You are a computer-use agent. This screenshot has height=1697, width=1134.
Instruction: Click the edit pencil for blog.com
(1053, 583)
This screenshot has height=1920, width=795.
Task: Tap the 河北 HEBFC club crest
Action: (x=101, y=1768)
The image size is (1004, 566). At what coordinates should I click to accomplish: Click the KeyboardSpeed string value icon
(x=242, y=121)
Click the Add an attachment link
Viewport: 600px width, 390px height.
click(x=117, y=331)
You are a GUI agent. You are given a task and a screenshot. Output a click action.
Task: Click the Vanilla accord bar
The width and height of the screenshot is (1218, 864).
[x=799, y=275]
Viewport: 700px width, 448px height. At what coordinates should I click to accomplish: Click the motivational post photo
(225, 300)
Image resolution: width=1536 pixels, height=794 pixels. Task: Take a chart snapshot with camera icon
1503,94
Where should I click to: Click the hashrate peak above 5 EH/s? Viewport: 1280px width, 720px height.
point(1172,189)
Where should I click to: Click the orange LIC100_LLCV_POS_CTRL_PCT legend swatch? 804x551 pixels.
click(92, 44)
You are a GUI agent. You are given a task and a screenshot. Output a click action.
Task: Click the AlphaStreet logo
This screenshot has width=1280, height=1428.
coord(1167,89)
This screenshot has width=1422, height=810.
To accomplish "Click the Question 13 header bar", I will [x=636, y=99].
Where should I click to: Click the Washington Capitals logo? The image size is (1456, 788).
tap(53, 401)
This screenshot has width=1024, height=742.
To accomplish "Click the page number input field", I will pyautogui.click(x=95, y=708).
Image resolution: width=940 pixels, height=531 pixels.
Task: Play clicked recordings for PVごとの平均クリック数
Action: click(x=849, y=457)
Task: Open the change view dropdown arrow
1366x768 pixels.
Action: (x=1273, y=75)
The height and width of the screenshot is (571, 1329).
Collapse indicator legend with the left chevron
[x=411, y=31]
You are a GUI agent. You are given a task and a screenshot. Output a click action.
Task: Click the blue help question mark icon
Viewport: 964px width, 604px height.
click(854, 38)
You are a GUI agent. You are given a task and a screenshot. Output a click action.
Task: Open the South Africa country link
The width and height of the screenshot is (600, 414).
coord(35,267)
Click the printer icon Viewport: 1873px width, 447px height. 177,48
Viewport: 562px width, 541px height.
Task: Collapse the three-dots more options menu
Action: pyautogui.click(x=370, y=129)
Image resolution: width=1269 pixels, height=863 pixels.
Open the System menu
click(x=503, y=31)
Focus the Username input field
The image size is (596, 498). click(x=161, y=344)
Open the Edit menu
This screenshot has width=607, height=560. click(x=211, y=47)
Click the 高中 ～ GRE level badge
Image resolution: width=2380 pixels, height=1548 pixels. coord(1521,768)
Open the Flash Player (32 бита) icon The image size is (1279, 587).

+--

> Problem to work on
Scan the entries and show every line in which the word "link" is found.

> Answer section
Click the Add an attachment link
Task: Open the South Africa country link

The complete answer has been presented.